One of the loss functions commonly used in generative adversarial networks , based on the earth mover's distance between the distribution of generated data and real data.

масса

A coefficient for a feature in a linear model, or an edge in a deep network. The goal of training a linear model is to determine the ideal weight for each feature. If a weight is 0, then its corresponding feature does not contribute to the model.

Weighted Alternating Least Squares (WALS)

#recsystems

An algorithm for minimizing the objective function during matrix factorization in recommendation systems , which allows a downweighting of the missing examples. WALS minimizes the weighted squared error between the original matrix and the reconstruction by alternating between fixing the row factorization and column factorization. Each of these optimizations can be solved by least squares convex optimization . For details, see the Recommendation Systems course

wide model

A linear model that typically has many sparse input features . We refer to it as "wide" since such a model is a special type of neural network with a large number of inputs that connect directly to the output node. Wide models are often easier to debug and inspect than deep models. Although wide models cannot express nonlinearities through hidden layers , they can use transformations such as feature crossing and bucketization to model nonlinearities in different ways.

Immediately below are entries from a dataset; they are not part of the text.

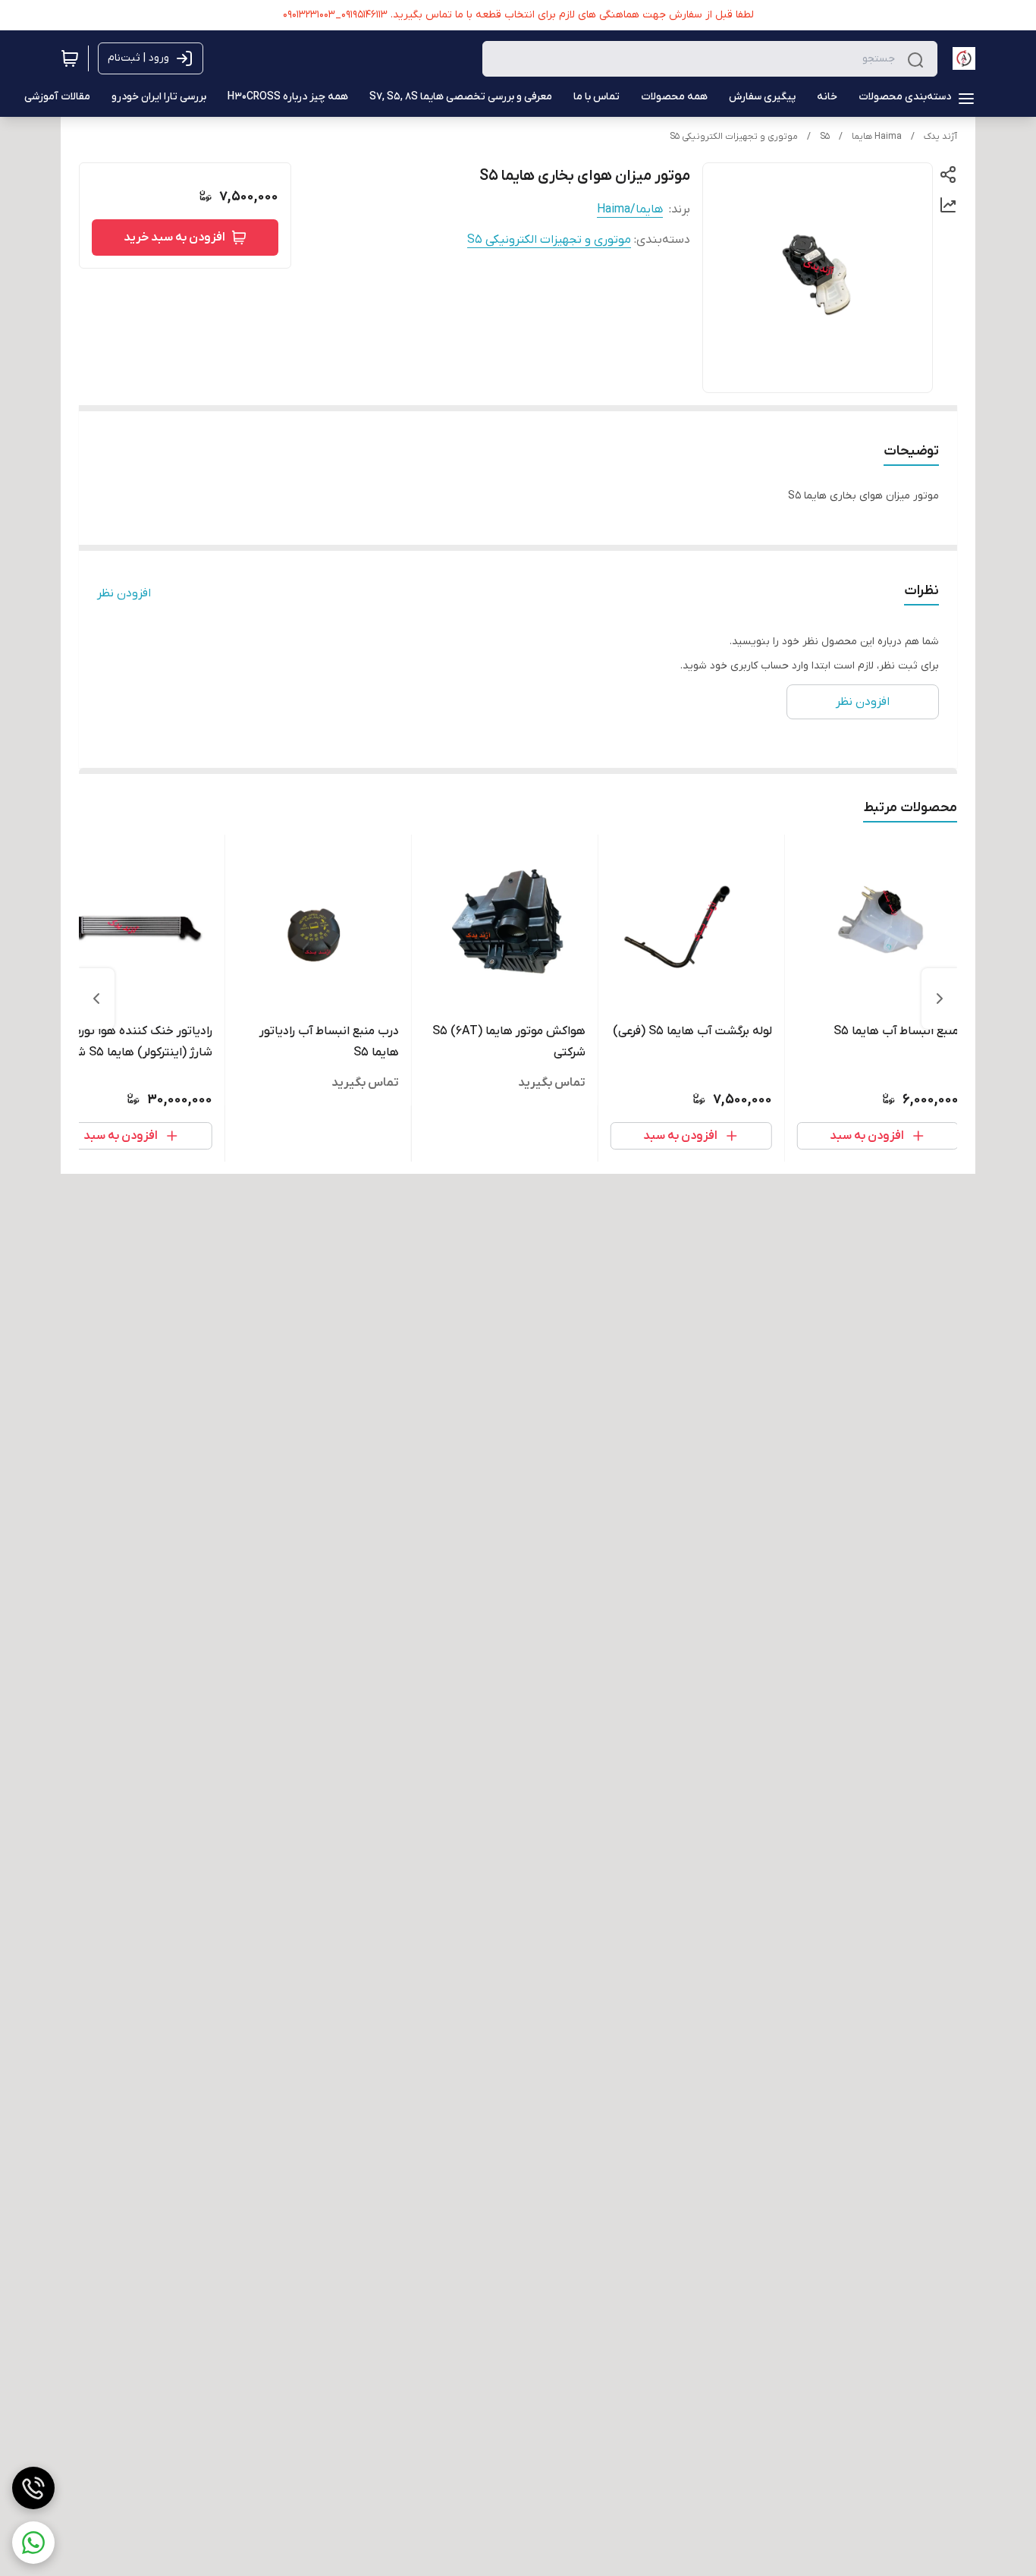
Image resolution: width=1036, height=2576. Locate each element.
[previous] (939, 998)
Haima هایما (877, 137)
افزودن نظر (124, 593)
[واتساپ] (33, 2542)
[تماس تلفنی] (33, 2488)
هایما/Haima (630, 209)
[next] (96, 998)
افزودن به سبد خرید (174, 237)
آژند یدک (940, 137)
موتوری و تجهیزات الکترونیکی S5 (734, 137)
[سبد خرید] (70, 58)
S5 (825, 137)
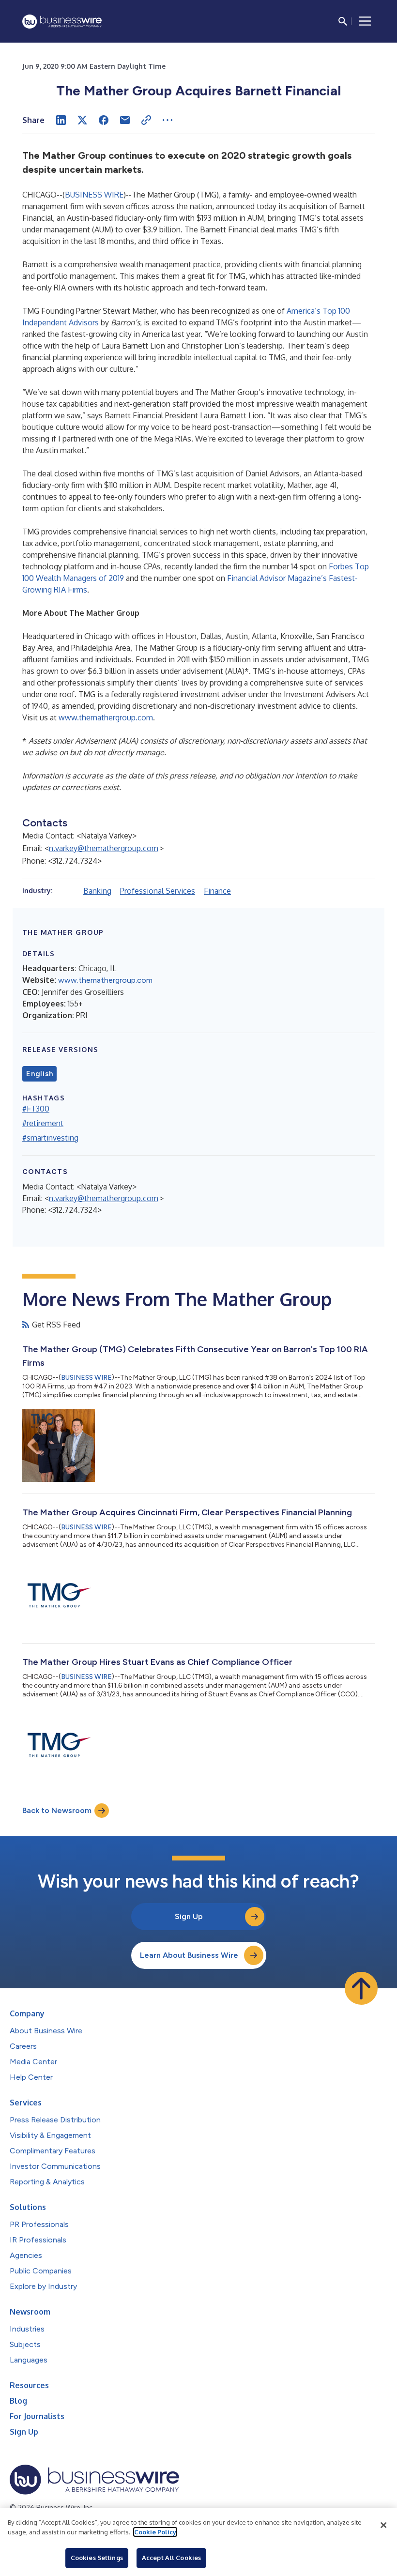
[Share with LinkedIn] (61, 120)
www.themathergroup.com (106, 717)
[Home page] (62, 22)
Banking (97, 891)
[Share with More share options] (167, 120)
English (39, 1073)
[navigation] (365, 21)
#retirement (42, 1123)
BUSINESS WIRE (94, 194)
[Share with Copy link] (146, 120)
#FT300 (35, 1108)
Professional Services (157, 891)
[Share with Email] (125, 120)
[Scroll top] (361, 1988)
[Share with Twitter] (82, 120)
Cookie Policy (155, 2532)
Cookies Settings (97, 2557)
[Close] (383, 2525)
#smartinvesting (50, 1138)
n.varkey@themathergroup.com (103, 848)
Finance (217, 891)
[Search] (342, 21)
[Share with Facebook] (103, 120)
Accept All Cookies (171, 2557)
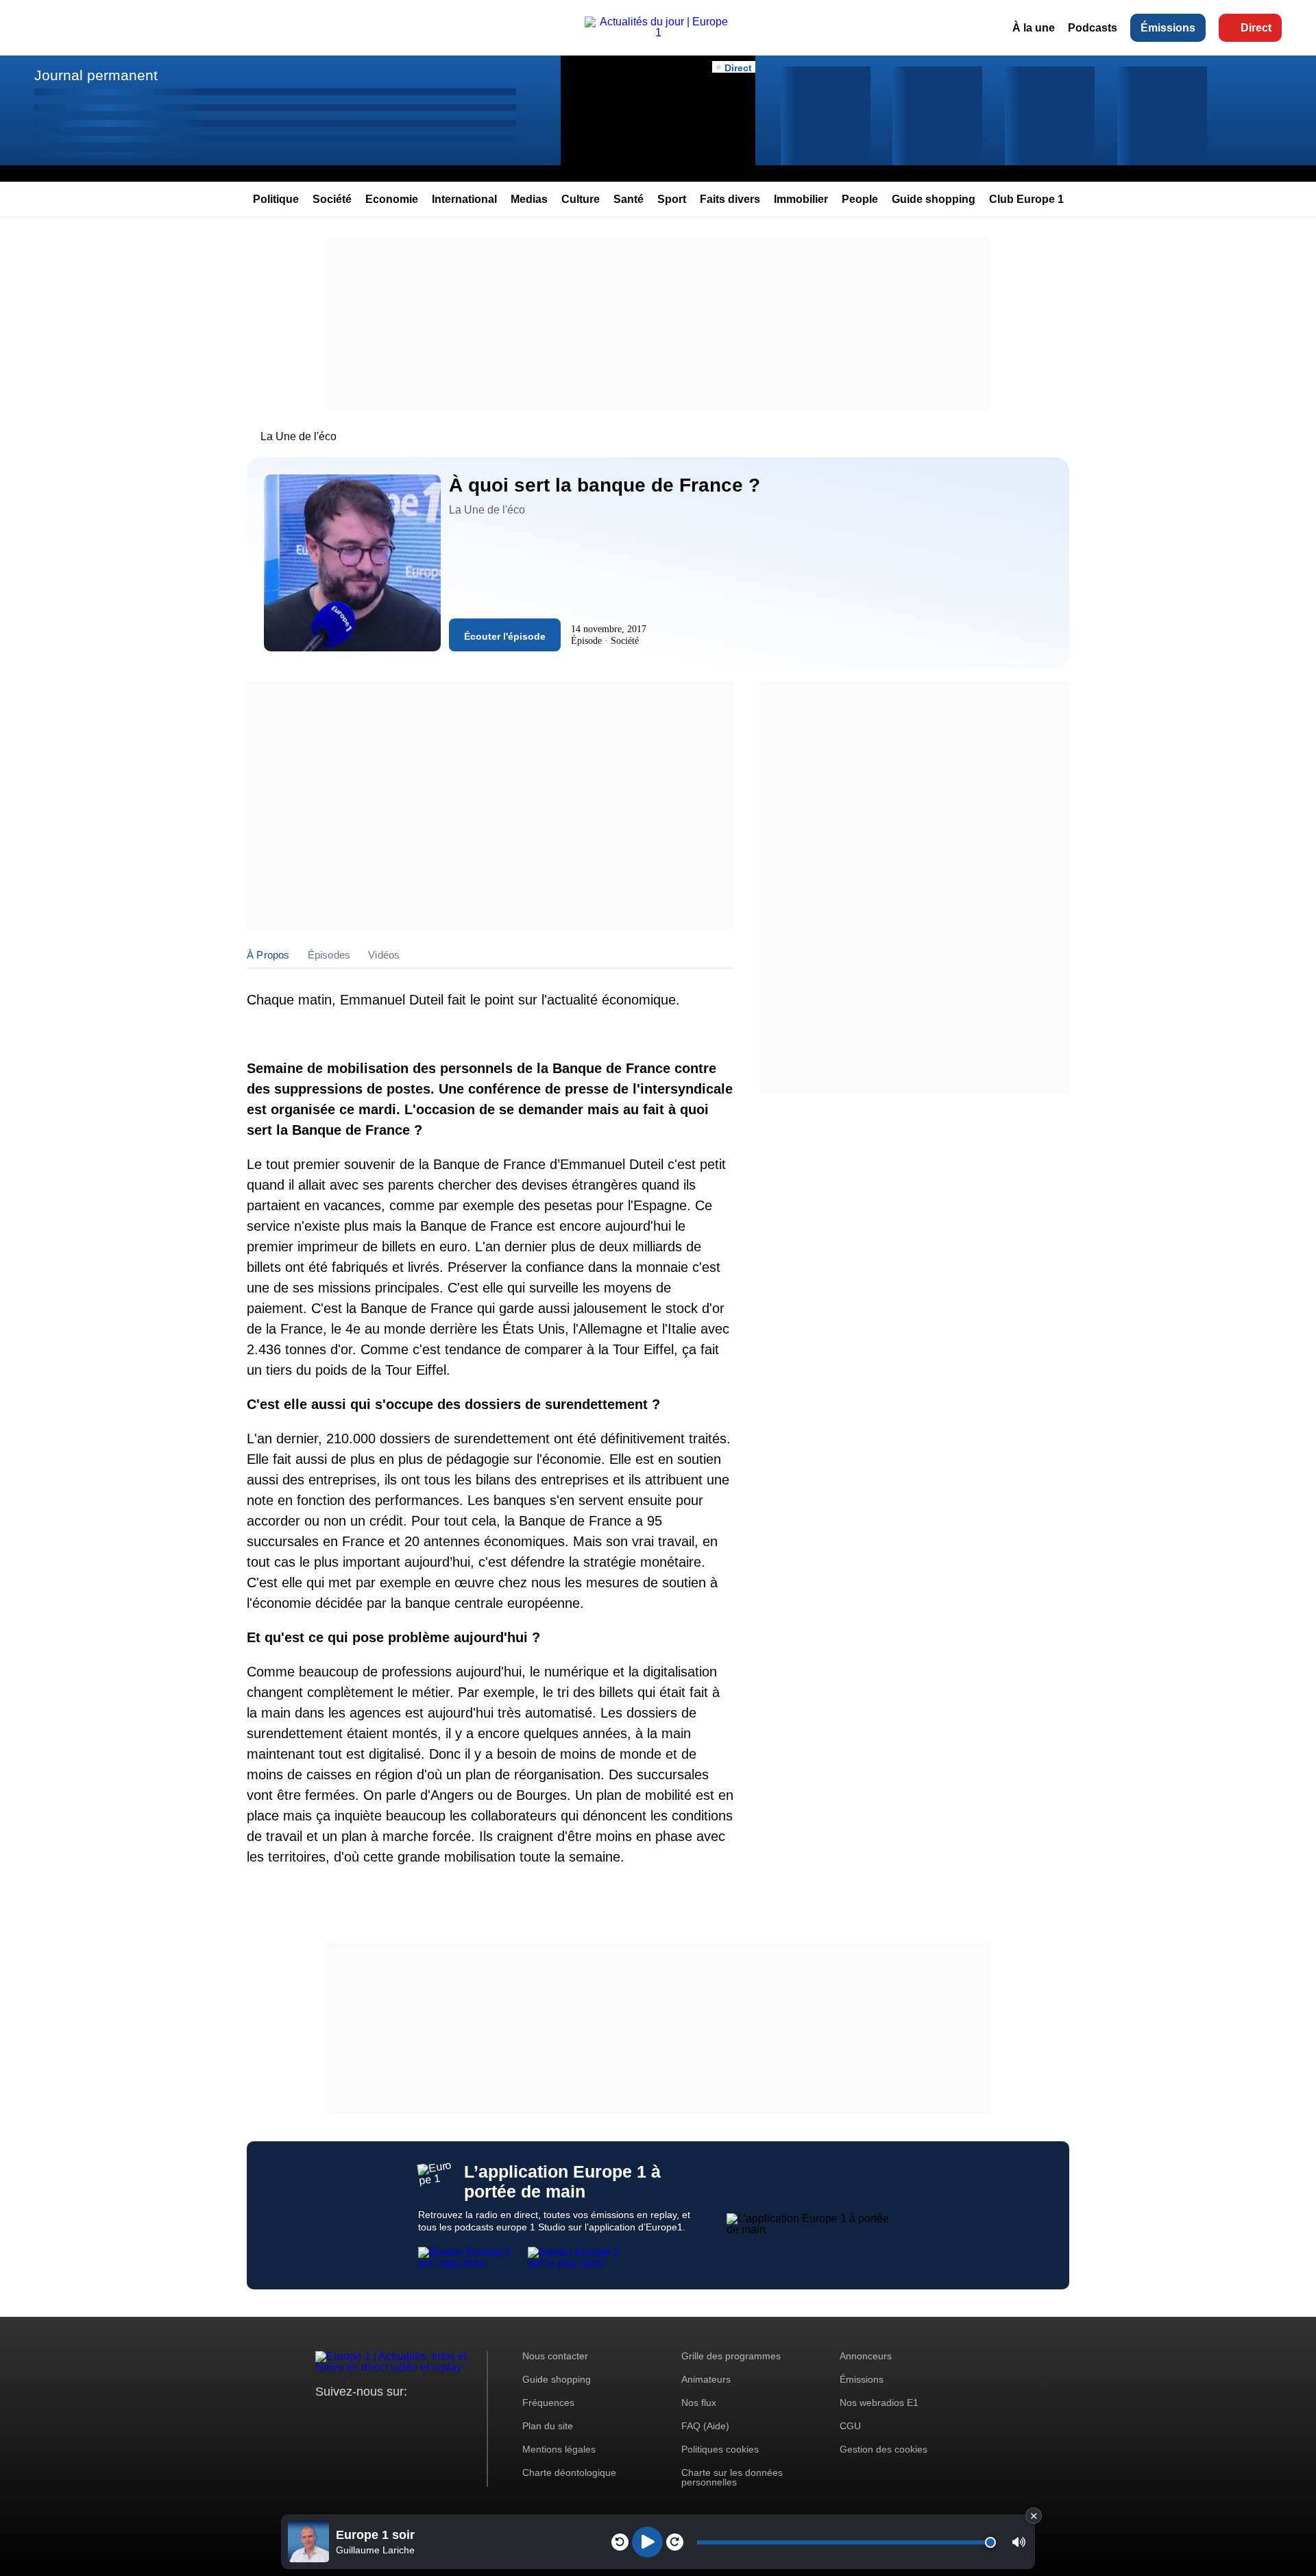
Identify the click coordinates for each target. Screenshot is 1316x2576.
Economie (391, 199)
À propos (268, 955)
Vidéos (384, 955)
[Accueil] (658, 32)
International (464, 199)
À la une (1033, 28)
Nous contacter (555, 2355)
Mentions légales (559, 2449)
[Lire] (647, 2542)
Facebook (370, 2417)
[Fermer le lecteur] (1033, 2515)
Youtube (393, 2417)
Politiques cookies (720, 2449)
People (860, 199)
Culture (580, 199)
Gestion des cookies (883, 2449)
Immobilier (801, 199)
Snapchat (417, 2417)
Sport (671, 199)
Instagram (347, 2417)
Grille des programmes (731, 2355)
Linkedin (440, 2417)
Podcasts (1092, 28)
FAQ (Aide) (705, 2425)
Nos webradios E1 (879, 2402)
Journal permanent (96, 75)
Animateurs (706, 2379)
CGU (850, 2425)
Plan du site (547, 2425)
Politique (276, 199)
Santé (628, 199)
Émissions (1168, 28)
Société (332, 199)
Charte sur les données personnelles (732, 2477)
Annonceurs (866, 2355)
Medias (529, 199)
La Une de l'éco (298, 436)
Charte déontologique (569, 2472)
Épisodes (329, 955)
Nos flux (698, 2402)
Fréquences (548, 2402)
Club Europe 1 (1026, 199)
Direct (1256, 28)
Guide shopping (933, 199)
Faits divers (730, 199)
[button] (1019, 2542)
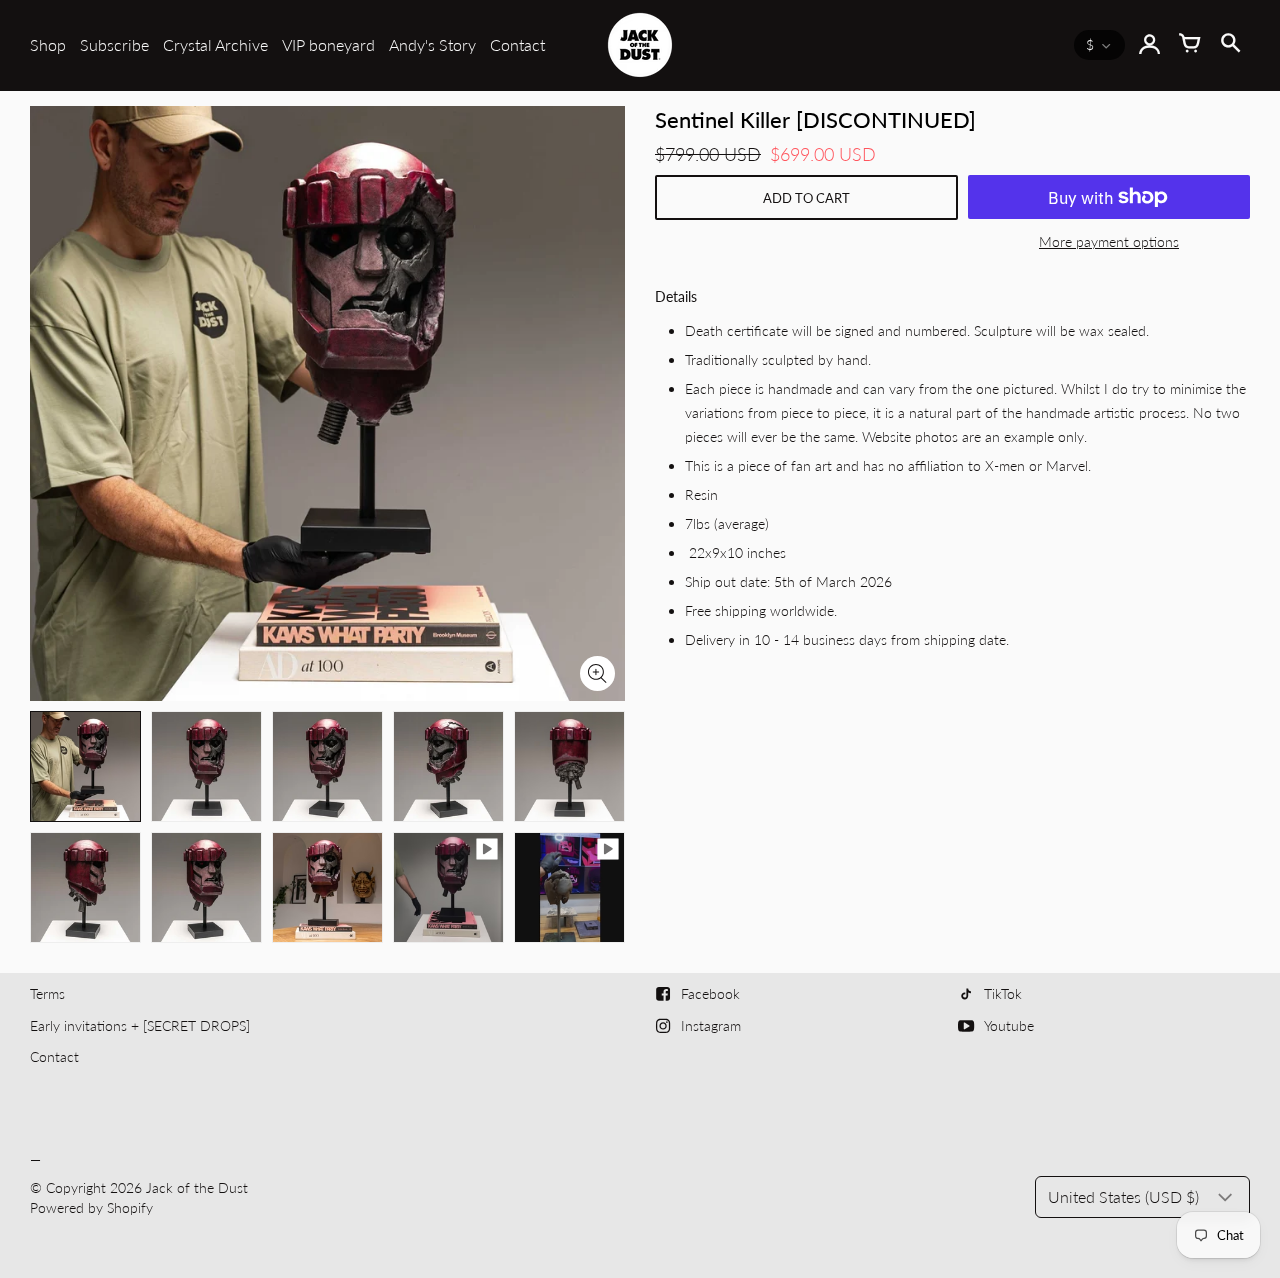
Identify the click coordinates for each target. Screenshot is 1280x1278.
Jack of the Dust (197, 1187)
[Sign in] (1150, 45)
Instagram (711, 1025)
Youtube (1009, 1025)
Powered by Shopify (91, 1207)
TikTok (1003, 993)
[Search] (1230, 45)
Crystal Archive (215, 44)
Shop (48, 44)
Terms (47, 993)
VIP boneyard (328, 44)
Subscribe (114, 44)
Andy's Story (432, 44)
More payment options (1109, 241)
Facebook (710, 993)
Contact (517, 44)
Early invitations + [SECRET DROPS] (140, 1025)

Contrast with deep model .

width

The number of neurons in a particular layer of a neural network .

мудрость толпы

#дф

Идея о том, что усреднение мнений или оценок большой группы людей («толпы») часто дает удивительно хорошие результаты. Например, рассмотрим игру, в которой люди угадывают количество драже, упакованных в большую банку. Хотя большинство отдельных догадок будут неточными, эмпирически показано, что среднее значение всех догадок на удивление близко к фактическому количеству драже в банке.

Ансамбли — это программный аналог мудрости толпы. Даже если отдельные модели делают крайне неточные прогнозы, усреднение прогнозов многих моделей часто дает удивительно хорошие прогнозы. Например, хотя отдельное дерево решений может давать плохие прогнозы, лес решений часто дает очень хорошие прогнозы.

word embedding

#language

Representing each word in a word set within an embedding ; that is, representing each word as a vector of floating-point values between 0.0 and 1.0. Words with similar meanings have more-similar representations than words with different meanings. For example, carrots , celery , and cucumbers would all have relatively similar representations, which would be very different from the representations of airplane , sunglasses , and toothpaste .

Z

Z-score normalization

A normalization technique that replaces a raw feature value with a floating-point value representing the number of standard deviations from that feature's mean. For example, consider a feature whose mean is 800 and whose standard deviation is 100. The following table shows how Z-score normalization would map the raw value to its Z-score:

Raw value Z-оценка
800 0
950 +1.5
575 -2.25

The machine learning model then trains on the Z-scores for that feature instead of on the raw values.